Description of the task:
Report each line in the material below that contains the word "dimensions", where case counts.

Input for this task:
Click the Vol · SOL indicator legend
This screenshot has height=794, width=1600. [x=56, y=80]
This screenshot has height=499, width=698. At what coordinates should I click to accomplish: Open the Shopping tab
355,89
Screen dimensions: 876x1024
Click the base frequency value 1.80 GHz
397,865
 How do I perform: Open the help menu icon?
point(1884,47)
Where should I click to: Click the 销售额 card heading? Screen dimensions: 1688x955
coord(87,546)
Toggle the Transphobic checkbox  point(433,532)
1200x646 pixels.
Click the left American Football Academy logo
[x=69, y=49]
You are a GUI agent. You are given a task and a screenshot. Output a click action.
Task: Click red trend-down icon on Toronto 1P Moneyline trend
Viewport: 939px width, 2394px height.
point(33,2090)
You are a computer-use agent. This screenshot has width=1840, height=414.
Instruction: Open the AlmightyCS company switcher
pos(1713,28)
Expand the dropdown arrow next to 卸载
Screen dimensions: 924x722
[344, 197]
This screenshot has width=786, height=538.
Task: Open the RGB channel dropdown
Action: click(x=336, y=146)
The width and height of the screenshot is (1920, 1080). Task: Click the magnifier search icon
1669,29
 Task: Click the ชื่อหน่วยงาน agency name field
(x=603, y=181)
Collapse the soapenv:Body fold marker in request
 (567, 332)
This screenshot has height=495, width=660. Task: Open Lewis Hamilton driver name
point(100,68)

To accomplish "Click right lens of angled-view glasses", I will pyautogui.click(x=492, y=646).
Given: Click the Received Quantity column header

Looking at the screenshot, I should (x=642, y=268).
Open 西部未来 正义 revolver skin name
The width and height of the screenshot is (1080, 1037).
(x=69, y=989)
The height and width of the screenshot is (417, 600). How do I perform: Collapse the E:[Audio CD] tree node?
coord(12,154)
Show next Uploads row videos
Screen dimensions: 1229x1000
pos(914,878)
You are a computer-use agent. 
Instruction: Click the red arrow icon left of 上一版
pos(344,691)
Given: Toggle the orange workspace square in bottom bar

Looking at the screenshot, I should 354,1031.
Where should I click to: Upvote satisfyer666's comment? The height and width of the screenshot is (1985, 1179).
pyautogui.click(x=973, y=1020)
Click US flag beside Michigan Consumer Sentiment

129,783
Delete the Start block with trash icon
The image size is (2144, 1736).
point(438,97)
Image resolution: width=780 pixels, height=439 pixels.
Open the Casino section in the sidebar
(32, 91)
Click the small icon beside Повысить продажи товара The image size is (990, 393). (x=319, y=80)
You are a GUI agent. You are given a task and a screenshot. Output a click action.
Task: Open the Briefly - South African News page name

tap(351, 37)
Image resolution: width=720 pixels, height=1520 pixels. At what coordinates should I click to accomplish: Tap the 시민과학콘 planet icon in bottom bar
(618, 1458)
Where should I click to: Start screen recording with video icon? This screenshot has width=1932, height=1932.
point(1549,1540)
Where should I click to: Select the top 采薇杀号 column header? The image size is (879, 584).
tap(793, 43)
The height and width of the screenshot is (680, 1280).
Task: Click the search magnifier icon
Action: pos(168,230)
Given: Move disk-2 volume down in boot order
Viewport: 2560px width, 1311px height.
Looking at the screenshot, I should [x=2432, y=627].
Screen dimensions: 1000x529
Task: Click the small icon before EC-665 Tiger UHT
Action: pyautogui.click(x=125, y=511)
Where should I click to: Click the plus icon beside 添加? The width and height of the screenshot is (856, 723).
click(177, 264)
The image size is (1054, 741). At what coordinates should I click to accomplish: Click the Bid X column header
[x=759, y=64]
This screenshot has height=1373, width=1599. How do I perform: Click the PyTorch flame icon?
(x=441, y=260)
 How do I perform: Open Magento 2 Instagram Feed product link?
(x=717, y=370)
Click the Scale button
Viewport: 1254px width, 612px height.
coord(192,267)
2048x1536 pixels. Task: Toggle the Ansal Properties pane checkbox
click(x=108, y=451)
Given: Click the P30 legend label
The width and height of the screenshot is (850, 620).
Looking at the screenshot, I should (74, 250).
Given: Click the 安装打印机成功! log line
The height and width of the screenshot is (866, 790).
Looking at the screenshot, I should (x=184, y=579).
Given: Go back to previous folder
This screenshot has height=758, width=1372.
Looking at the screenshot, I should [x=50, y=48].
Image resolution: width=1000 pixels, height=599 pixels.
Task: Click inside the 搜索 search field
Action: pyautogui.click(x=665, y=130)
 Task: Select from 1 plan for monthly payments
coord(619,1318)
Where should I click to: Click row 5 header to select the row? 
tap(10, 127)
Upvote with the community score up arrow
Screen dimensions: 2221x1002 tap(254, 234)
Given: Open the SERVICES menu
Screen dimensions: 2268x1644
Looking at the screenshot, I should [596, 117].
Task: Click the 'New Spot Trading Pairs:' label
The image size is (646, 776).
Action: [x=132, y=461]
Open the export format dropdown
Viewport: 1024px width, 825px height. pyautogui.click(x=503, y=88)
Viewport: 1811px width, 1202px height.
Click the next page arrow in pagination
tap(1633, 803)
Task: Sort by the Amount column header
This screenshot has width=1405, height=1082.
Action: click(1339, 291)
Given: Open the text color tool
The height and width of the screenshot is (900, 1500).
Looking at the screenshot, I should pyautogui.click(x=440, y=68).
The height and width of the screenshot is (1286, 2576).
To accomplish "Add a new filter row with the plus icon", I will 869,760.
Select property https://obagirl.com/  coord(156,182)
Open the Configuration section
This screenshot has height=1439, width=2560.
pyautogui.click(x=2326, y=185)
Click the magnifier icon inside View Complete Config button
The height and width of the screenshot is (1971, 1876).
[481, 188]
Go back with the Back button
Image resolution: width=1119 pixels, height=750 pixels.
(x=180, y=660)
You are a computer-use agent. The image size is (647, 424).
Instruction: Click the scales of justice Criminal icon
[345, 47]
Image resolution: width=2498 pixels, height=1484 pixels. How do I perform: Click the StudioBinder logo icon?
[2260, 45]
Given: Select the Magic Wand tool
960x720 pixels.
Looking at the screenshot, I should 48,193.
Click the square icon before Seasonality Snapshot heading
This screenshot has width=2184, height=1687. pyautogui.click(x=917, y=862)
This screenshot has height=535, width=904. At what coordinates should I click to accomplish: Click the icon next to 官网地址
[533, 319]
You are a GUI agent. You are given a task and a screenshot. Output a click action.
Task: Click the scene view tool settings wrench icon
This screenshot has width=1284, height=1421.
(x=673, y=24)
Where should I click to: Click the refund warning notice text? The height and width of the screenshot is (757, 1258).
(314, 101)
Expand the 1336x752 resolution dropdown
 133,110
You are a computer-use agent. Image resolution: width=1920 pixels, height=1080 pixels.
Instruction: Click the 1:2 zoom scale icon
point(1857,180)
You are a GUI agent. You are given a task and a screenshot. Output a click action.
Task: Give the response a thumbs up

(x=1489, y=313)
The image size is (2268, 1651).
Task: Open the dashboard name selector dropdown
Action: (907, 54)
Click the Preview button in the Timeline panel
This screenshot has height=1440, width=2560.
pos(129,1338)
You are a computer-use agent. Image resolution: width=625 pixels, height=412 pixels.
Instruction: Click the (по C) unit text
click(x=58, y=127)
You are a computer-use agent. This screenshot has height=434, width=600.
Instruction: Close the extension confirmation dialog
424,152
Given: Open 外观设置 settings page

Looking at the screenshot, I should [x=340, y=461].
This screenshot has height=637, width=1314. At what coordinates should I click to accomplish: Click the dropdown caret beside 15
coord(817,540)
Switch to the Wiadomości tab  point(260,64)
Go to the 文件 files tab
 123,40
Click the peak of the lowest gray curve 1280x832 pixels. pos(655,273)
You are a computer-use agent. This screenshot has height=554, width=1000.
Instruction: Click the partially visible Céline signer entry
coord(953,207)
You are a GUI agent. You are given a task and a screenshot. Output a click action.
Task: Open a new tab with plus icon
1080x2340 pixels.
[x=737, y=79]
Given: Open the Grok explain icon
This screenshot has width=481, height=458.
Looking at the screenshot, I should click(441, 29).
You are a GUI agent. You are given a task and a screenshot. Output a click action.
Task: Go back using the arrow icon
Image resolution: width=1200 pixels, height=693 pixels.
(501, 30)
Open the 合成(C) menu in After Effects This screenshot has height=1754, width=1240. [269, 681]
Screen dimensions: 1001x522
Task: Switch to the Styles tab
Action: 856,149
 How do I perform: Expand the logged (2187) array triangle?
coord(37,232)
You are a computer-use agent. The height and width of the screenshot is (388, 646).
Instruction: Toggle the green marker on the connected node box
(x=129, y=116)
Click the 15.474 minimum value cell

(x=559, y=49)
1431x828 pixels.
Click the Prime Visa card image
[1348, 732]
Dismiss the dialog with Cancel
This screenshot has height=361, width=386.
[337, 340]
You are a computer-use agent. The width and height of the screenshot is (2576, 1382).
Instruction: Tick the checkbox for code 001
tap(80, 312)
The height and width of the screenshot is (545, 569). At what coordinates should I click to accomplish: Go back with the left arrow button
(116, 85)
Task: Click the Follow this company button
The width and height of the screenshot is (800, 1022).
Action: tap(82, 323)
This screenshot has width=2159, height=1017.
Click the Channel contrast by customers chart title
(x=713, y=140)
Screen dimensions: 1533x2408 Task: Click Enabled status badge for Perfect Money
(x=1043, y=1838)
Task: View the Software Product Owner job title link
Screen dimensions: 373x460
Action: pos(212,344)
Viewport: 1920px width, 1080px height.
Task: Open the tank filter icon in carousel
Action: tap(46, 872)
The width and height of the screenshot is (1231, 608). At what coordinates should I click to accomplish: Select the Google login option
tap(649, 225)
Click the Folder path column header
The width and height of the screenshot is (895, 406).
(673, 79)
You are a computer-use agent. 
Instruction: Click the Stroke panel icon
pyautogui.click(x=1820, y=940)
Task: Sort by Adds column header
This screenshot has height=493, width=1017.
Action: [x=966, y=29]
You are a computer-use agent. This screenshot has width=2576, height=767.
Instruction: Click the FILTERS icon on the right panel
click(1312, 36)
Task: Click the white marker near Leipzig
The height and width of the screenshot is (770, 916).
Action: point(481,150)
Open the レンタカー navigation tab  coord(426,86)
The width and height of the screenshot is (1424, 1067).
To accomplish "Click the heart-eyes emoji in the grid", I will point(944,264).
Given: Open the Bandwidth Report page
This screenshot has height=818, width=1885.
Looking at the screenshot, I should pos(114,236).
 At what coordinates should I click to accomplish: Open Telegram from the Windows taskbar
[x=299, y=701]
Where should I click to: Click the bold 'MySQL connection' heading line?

Task output:
Screen dimensions: 876x1024
Where should I click to: Click the 销售额 card heading? Screen dimensions: 1688x955
Screen dimensions: 924x722
Screen dimensions: 1229x1000
Screen dimensions: 1000x529
Screen dimensions: 2221x1002 tap(254, 234)
Screen dimensions: 2268x1644
Screen dimensions: 1001x522
Screen dimensions: 1533x2408 Task: Click Enabled status badge for Perfect Money
Screen dimensions: 373x460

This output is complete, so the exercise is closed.